Regrettably, the aspiration of having even a third seems optimistic – a 2011 snapshot of the Jewish community shows that despite high levels of education and achievement in the secular world, Jewish women comprise only a quarter of leadership positions, disproportionately low compared with the wider population.  But the genie is working her way through the community. Well publicised cases of gender segregation are causing concern amongst middle of the road Orthodox people. They realise that the changing status of women is emblematic of the direction in which their stream of Judaism may be heading.

The main newspaper of British Jewry, the Jewish Chronicle pays regular attention to the issue: ‘Women Still Sidelined by United Synagogue’ – the United Synagogue being the main institution for Orthodox British Jewry. One recent letter highlighted the dismal fact that women are specifically precluded from being Trustees of the United Synagogue and from standing for Chair of the Board of an Orthodox synagogue: “This archaic rule alienates and disenfranchises women in our community. Why should educated, capable, articulate women be able to work hard behind the scenes at a synagogue, but not be seen to be leading?”

This is not a narrow tribal, denominational concern; it’s both ideological and practical. We are too small a community to exclude the talent of over half our potential leaders.

The main, well documented barriers preventing change and a truly inclusive model of leadership from emerging include the paradox of what one woman calls the ‘tough stance’; powerful women are seen as aggressive when successful but weak when they fail. It certainly undermines women. There is an expectation that Jewish women will put their family first but they receive insufficient and ineffective support to enable them to balance communal and family needs. There is also the belief (and reality) that there is an ‘old boys’ network’ approach to recruitment of lay positions, effectively excluding many women from consideration. Many observers note a perception that many Jewish communal organisations are simply not committed to change or to gender equality. This leads to a talent exodus; Jewish women are not choosing to focus their energies on developing the community.

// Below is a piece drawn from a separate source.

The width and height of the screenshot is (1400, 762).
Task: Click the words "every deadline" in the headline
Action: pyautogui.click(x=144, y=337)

However, a far more sinister polarisation is threatening the very foundations of our community: a pernicious increase in gender segregation in public spheres and the silencing of women’s voices amongst certain fundamentalist circles in Israel and in the Jewish diaspora. The debacle in Israel of not only gender segregated buses but also gender segregated health clinics has increased. This is accompanied by a far more disturbing phenomenon of attempts to silence women’s voices emanating from the claim that women distract men from prayer and our voices in song (or even talking) can lead to sexual misconduct.

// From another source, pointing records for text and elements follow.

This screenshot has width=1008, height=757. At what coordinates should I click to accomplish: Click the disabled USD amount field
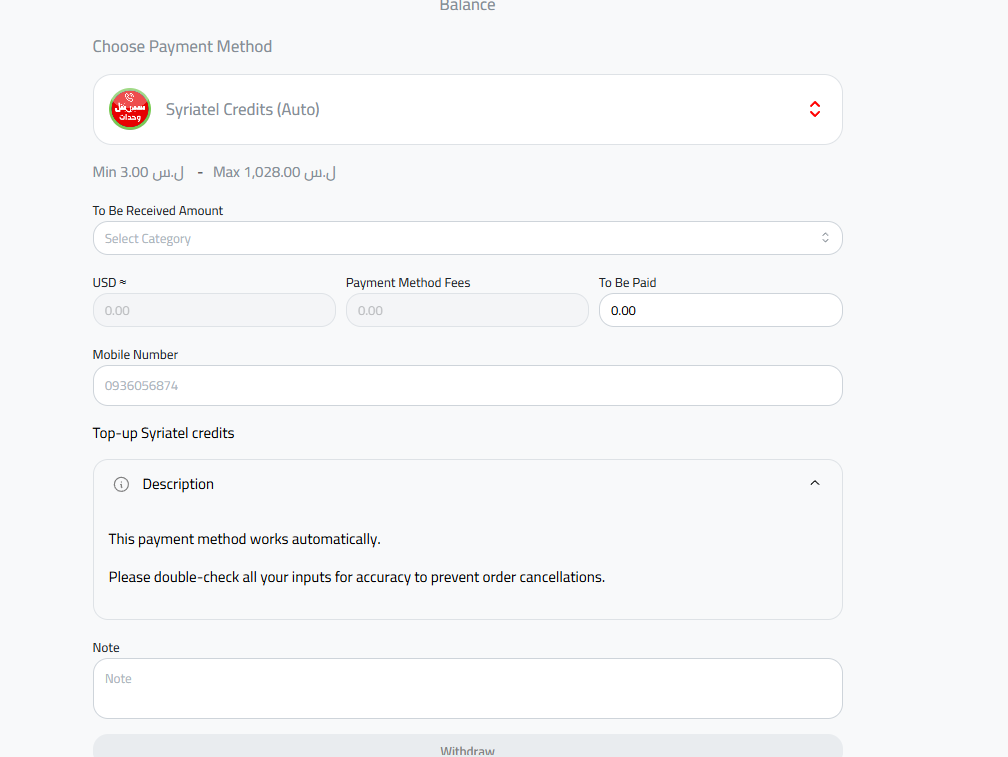pos(214,310)
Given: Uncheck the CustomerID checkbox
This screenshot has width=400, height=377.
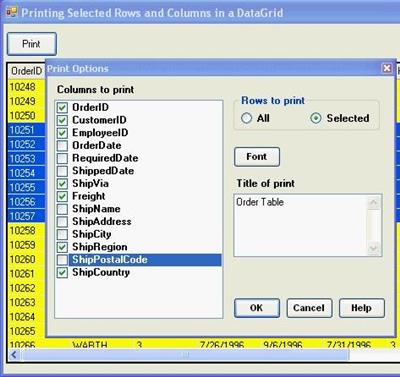Looking at the screenshot, I should coord(62,120).
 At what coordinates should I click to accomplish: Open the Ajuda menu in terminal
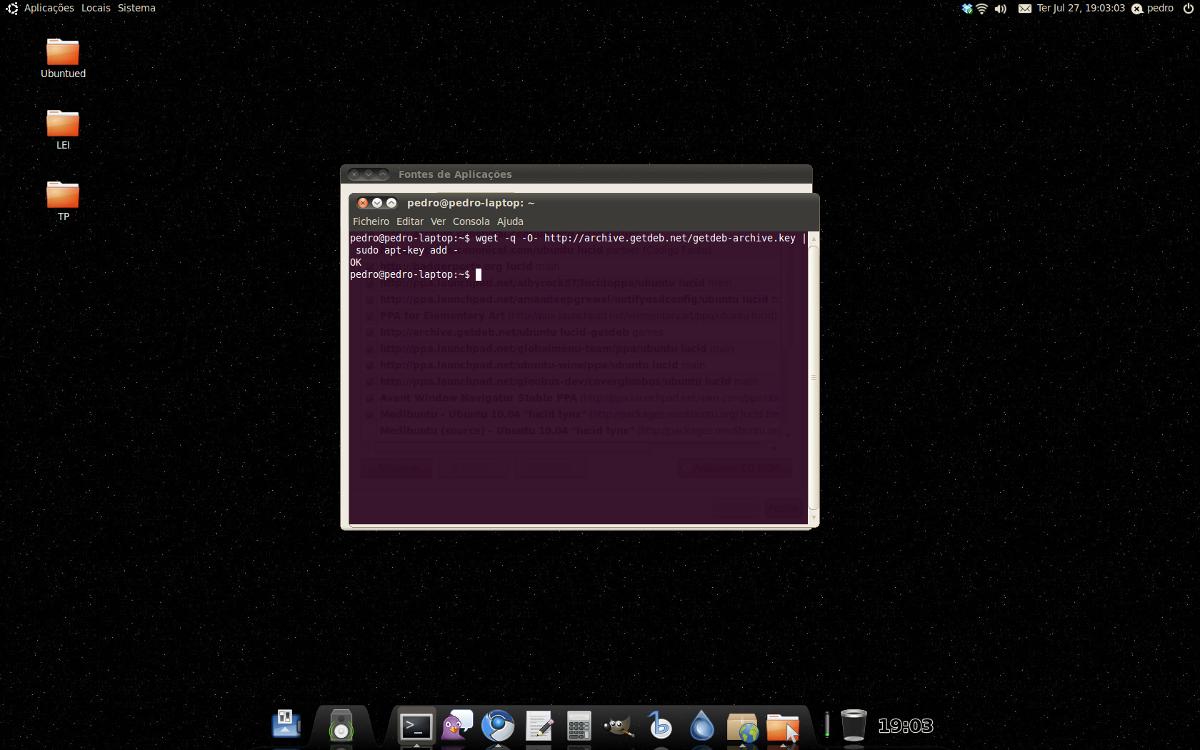click(x=510, y=221)
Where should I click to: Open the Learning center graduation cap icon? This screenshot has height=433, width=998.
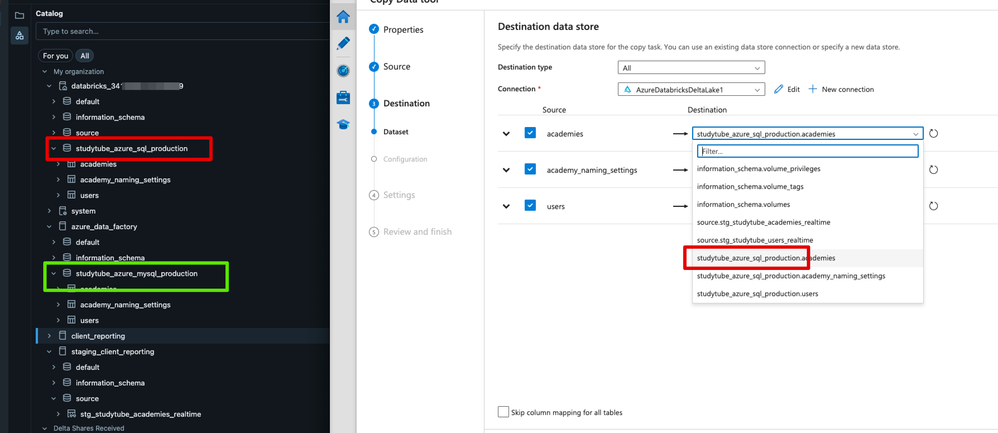coord(343,124)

This silencing is now seeping into public zones, including banning women from singing in some mainstream public ceremonies and even from presenting at religious academic conferences. Some Orthodox women are speaking out against this exclusion of women, seeing it as a misuse of Jewish religious law. Others are calling on Orthodox rabbis to enable maximum participation of women but there are pitifully few such rabbis who are actively encouraging their female congregants to take leadership roles.

In contrast, I know that I am blessed as a women, and as a mother of three, to hold the leadership position of Rabbi to the Movement for Reform Judaism, joining other women colleagues in leadership roles such as the Chair of the Movement; the Convenor of our Religious Court; the Principal of our rabbinic training college and the Senior Rabbi of one of our flagship synagogues. I luxuriate in this freedom for some Jewish women to speak out in public, to influence and to lead.

This is the expansion of the banqueting hall and it strengthens the community who celebrate their lives within it. This hall needs to be one in which both Jewish men and Jewish women mingle, where they value each other’s contributions and where our different skills combine to strengthen and improve both the Jewish, and the wider community.